*Work required*:
Give back exactly the lines from the "The width and" line to the final line of the records, and only those, minus any pictures.

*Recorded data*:
►

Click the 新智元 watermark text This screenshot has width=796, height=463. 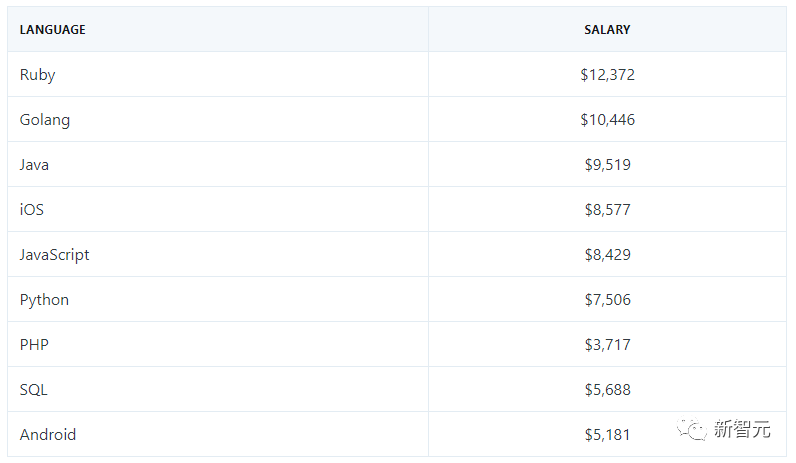pyautogui.click(x=742, y=430)
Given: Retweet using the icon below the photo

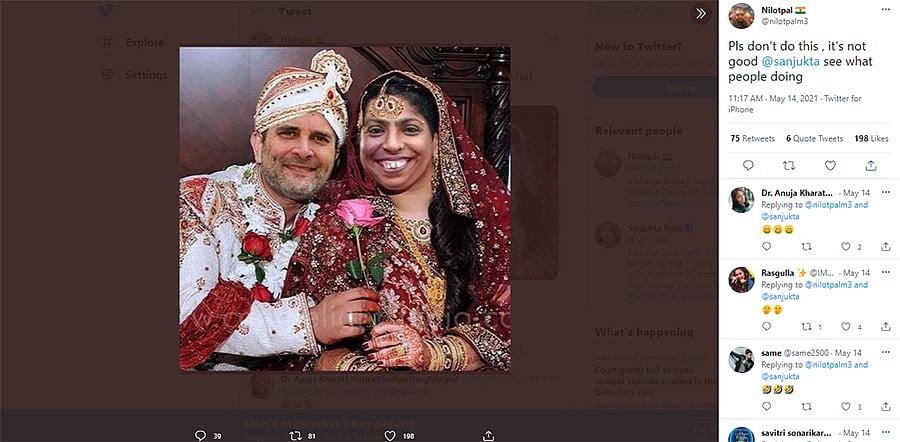Looking at the screenshot, I should pyautogui.click(x=294, y=435).
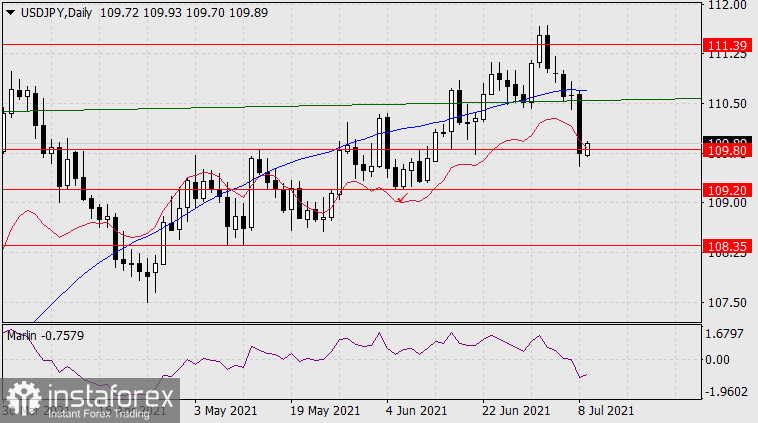Click the 112.00 value on price axis
The image size is (758, 423).
click(727, 6)
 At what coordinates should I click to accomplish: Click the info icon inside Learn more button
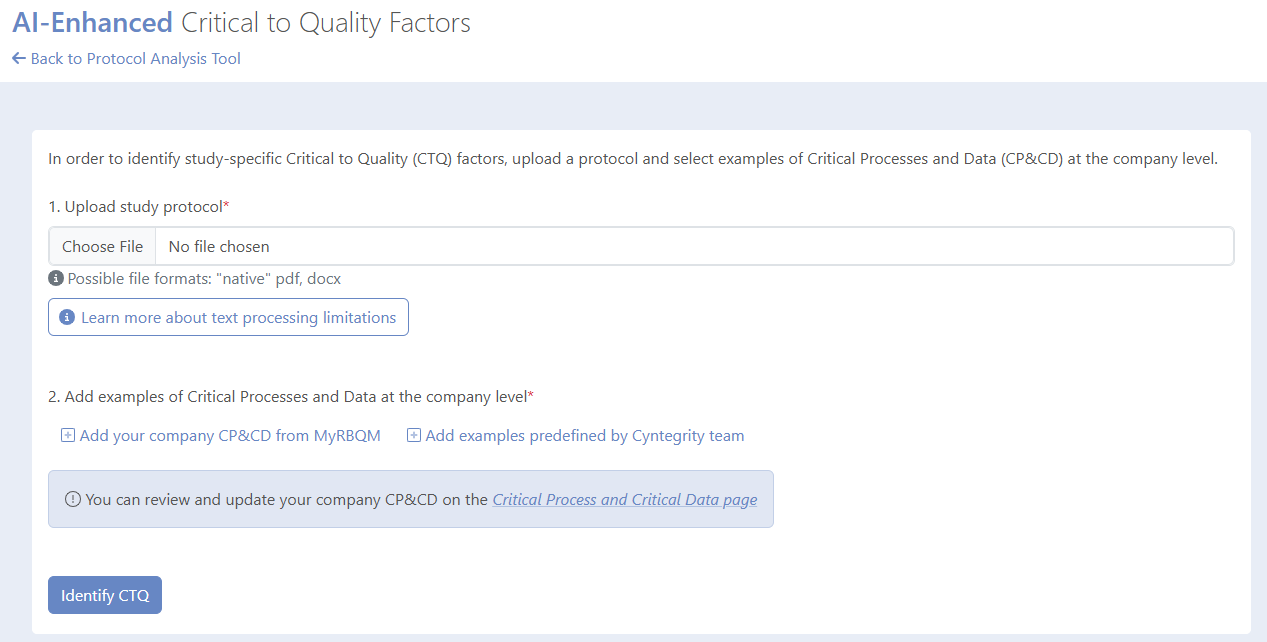coord(67,318)
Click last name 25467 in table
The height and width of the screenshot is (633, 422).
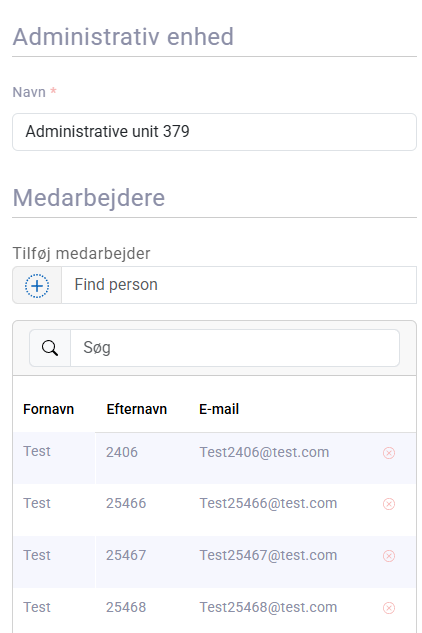point(126,555)
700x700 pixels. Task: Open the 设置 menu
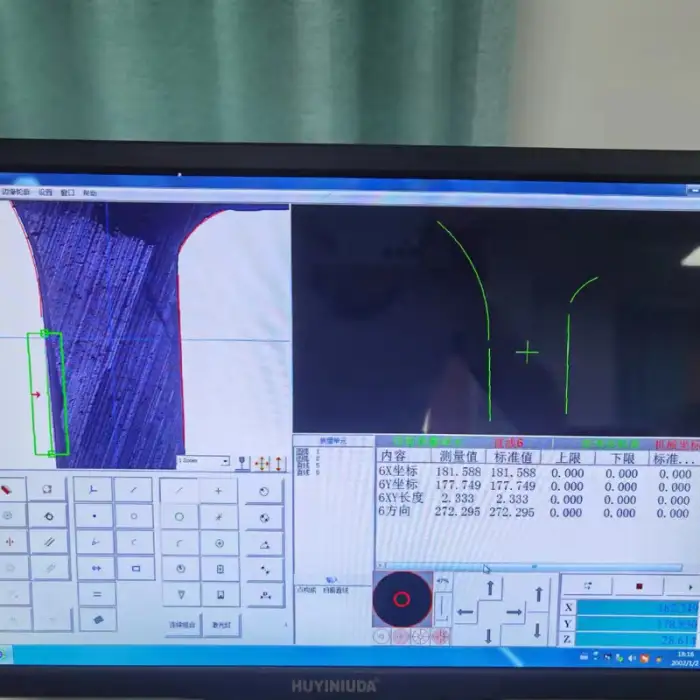45,192
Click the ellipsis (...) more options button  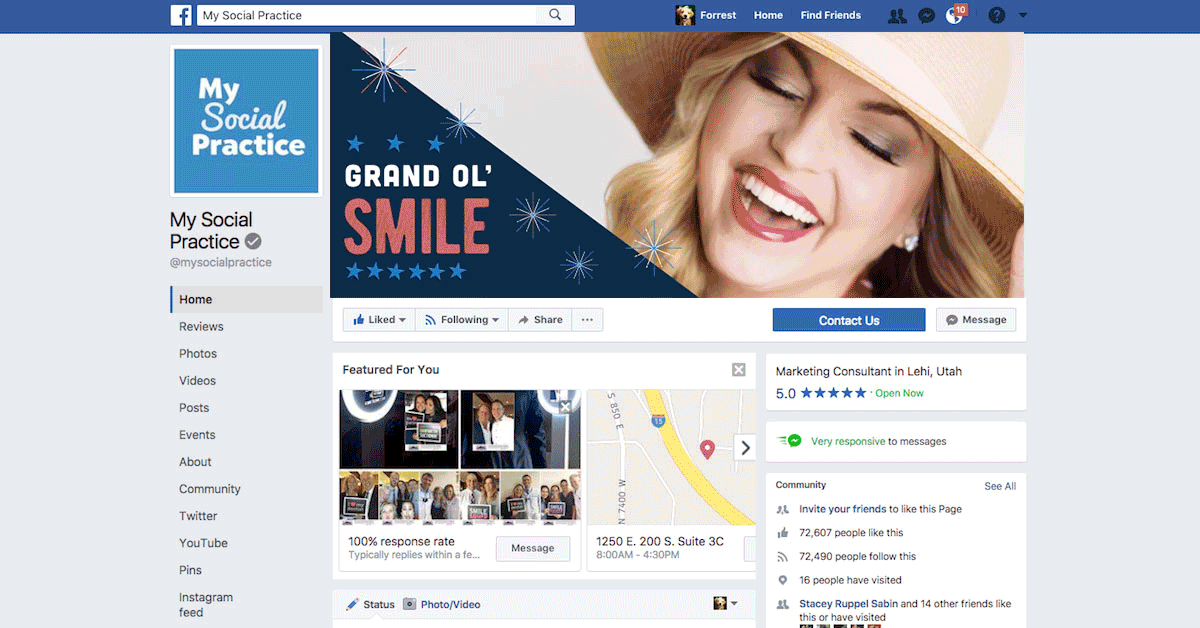coord(587,319)
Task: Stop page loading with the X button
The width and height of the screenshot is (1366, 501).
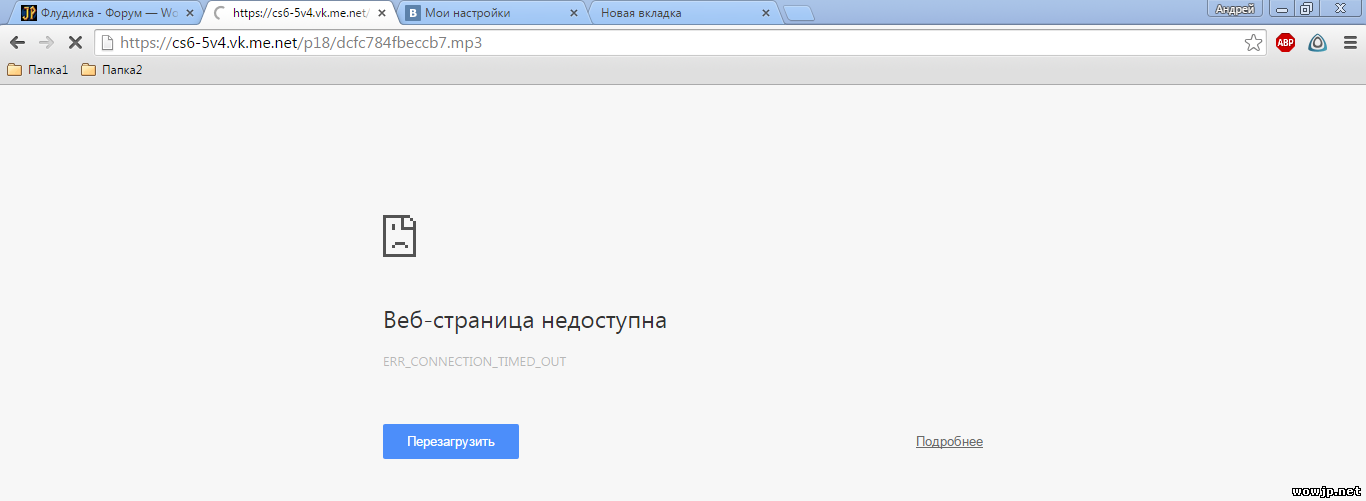Action: 75,43
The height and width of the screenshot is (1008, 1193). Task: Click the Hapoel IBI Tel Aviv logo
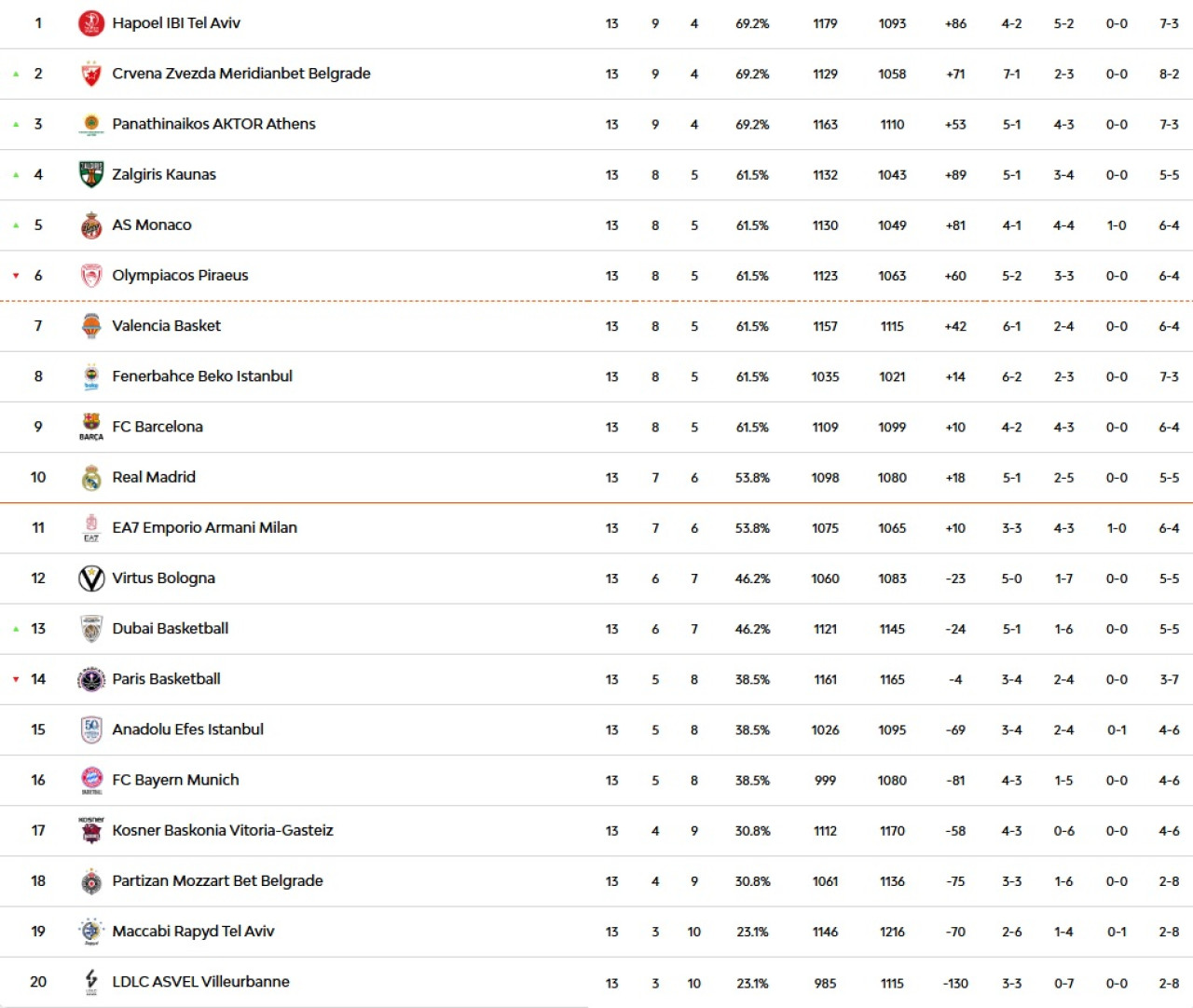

◄

*Task output*:
The width and height of the screenshot is (1366, 501).
Action: 75,43
The height and width of the screenshot is (1008, 1193). Task: Click the Hapoel IBI Tel Aviv logo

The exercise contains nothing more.